2.3 Measures of drug use
Use of the following drugs was assessed retrospectively using the Lifetime Drug History (LDH), a computer-assessed personal interview adapted from the Cognitive Lifetime Drinking History (CLDH), which was developed to improve recall in studies relating alcohol consumption to chronic disease (Russell et al., 1997): marijuana; stimulants (amphetamines, methamphetamines, cocaine/crack or diet pills); opiates (heroin, codeine, Demerol, morphine, Percodan, methadone, Darvon, opium, or Dilaudid); sedatives (tranquilizers, sleeping pills, barbiturates, Seconal, Valium, Xanax or Quaaludes) and Inhalants or solvents (glue, gasoline).

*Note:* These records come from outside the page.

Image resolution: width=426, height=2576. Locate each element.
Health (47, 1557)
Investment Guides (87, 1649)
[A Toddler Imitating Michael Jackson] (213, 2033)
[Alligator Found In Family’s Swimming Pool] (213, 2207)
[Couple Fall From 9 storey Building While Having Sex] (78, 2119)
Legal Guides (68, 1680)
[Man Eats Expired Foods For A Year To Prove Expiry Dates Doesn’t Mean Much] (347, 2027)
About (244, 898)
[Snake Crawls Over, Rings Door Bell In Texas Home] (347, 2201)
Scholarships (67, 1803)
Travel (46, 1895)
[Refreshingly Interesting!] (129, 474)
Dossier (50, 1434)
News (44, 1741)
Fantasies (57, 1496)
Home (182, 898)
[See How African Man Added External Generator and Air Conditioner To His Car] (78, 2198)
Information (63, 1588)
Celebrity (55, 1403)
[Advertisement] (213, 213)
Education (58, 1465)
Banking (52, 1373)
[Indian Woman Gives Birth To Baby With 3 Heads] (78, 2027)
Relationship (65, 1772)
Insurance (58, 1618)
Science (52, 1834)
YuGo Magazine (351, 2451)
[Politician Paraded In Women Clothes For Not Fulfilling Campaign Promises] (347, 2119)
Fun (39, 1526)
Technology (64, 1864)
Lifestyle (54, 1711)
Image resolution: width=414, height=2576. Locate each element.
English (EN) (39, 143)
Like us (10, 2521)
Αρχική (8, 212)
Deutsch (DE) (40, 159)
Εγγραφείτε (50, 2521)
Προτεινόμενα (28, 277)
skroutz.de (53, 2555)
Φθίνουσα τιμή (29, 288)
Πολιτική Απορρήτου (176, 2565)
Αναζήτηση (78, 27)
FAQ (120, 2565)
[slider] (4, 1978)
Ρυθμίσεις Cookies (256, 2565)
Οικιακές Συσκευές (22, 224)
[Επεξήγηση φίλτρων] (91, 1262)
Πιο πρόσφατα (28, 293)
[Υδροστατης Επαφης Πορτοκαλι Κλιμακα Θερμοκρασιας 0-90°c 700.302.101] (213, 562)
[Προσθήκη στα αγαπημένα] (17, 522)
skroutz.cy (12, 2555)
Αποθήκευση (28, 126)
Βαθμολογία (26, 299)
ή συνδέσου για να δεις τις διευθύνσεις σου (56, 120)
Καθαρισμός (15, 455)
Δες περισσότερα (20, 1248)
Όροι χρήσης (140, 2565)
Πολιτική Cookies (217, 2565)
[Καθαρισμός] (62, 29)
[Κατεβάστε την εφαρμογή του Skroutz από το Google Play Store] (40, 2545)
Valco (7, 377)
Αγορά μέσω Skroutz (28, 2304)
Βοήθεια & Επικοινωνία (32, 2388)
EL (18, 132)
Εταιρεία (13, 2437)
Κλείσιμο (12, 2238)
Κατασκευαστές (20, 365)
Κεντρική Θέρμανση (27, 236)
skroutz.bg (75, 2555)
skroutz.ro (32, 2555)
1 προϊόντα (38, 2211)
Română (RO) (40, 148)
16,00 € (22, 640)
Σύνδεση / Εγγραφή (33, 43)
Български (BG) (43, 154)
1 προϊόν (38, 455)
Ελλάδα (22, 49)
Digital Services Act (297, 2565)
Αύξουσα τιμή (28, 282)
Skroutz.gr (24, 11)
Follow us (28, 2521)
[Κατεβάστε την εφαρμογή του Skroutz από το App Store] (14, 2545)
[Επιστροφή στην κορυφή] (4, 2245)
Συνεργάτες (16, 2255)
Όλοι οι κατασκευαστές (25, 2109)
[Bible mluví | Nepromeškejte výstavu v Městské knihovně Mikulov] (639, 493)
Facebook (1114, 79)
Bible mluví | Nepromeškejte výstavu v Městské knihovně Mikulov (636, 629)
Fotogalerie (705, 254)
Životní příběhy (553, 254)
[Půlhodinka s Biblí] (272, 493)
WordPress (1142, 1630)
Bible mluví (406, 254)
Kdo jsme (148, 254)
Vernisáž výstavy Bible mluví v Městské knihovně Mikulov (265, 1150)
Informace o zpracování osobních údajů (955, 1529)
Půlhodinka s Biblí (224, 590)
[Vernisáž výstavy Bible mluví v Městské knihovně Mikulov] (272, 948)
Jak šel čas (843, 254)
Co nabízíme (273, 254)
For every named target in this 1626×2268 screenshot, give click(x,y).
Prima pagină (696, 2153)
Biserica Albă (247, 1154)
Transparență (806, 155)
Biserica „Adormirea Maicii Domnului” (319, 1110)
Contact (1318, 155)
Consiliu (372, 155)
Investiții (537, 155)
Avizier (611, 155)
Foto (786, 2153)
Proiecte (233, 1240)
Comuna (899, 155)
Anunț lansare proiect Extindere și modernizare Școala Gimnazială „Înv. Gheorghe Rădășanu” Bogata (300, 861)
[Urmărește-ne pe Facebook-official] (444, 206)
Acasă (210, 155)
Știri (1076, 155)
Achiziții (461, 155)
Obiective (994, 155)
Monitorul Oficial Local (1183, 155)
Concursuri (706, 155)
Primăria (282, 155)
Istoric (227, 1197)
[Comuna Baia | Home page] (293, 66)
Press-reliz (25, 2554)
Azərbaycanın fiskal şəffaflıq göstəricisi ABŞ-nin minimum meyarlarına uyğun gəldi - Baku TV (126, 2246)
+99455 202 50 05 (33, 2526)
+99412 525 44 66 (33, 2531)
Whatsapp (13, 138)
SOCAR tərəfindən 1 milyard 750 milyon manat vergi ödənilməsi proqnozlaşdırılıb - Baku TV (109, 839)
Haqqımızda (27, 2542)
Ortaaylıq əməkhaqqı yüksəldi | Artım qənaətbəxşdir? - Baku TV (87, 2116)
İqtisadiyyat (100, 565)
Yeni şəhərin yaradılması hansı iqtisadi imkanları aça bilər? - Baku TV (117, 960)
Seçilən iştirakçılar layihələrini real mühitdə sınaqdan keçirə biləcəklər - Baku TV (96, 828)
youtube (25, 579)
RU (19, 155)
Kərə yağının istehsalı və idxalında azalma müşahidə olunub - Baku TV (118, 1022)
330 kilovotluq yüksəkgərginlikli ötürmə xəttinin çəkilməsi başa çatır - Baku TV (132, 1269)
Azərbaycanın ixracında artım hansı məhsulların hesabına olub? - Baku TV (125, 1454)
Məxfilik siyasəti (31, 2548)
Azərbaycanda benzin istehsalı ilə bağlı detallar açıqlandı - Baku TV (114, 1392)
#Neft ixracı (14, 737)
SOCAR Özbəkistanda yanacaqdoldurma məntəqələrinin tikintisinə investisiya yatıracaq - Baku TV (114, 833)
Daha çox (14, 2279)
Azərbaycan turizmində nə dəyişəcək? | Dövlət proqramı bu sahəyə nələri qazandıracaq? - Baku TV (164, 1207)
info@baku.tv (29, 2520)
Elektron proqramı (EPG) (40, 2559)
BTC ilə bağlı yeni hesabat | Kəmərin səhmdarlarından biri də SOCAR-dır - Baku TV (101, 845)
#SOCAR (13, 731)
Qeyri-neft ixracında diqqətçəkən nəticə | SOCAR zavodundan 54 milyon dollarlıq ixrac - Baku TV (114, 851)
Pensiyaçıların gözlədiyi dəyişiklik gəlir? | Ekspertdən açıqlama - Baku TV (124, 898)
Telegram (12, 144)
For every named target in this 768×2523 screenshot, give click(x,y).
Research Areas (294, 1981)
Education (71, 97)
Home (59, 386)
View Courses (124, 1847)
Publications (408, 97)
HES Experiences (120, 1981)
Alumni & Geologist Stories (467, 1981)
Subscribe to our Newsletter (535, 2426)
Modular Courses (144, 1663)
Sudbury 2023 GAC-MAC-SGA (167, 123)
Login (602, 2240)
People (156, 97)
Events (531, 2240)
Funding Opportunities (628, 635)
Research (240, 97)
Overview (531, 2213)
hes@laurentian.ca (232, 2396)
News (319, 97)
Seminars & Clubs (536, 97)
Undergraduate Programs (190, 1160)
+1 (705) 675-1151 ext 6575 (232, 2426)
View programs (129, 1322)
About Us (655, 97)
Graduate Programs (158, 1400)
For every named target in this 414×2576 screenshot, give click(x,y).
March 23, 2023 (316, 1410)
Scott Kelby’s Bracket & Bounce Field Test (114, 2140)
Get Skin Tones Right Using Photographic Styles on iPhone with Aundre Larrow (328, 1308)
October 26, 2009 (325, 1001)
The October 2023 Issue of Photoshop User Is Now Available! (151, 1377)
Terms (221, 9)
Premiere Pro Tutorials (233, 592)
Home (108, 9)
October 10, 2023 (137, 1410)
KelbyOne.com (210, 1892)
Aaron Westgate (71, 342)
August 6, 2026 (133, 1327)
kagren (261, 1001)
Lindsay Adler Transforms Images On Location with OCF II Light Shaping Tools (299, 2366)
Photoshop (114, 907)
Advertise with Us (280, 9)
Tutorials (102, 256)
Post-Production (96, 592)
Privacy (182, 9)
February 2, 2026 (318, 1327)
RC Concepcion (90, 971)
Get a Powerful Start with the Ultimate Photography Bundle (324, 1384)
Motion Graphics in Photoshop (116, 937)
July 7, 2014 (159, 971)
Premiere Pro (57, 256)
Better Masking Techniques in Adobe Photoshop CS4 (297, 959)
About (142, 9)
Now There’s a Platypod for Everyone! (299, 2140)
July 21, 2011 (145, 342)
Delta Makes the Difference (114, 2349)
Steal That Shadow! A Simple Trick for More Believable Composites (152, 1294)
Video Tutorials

A lifetime history of use was obtained for every drug patients reported using five or more times. Intervals of life during which drug use was either relatively homogeneous, or respondents did not use drugs were defined by asking patients their age at first drug use; when their drug use changed; whether they used more, less, or stopped using; and if they stopped using, whether they ever started using the drug again. Frequency of drug use (i.e., every day, nearly every day, three to four times a week, twice a week, once a week, two to three times a month, once a month, seven to 11 times in a year, three to six times in a year, once or twice in a year), was assessed for each of the defined intervals. Frequency of use was summed across intervals to yield total days of drug use in lifetime. Patients were encouraged to use the Lifetime Event Calendar during the interview to help them recall their activities during different periods of their life and whether drug use was associated with these activities. In addition to asking about lifetime drug use, patients were asked about the frequency of drug use after HCV+ was diagnosed (coded yes/no), during HCV treatment (coded yes/no), or after HCV treatment while waiting six months for their follow-up SVR test (coded yes/no).
Information on chemical dependence (CD) diagnosis was extracted from an electronic database for Outpatient Services Clinical Records dating back to 2000. Primary care physicians and specialists complete an outpatient services clinical record on which they check off patients’ current and ongoing medical problems, including alcohol and drug abuse, every time they see a patient. Date and type of visit to the health care plan’s Chemical Dependency Recovery Program have been recorded electronically since 2000. Patients having a record of at least one group visit were considered to have a recent history of CD treatment.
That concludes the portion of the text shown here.